**Recorded data**.
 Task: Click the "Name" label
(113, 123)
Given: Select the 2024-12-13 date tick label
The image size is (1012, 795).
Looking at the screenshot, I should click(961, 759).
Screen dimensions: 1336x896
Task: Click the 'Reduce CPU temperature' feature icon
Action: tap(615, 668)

**Exercise goal**.
Begin with the line that contains "Given: Select the 2024-12-13 date tick label" and end with the last line of the records; set down every line in that span exactly, and nothing else.

**Result**.
Given: Select the 2024-12-13 date tick label
The image size is (1012, 795).
Looking at the screenshot, I should click(961, 759).
Screen dimensions: 1336x896
Task: Click the 'Reduce CPU temperature' feature icon
Action: tap(615, 668)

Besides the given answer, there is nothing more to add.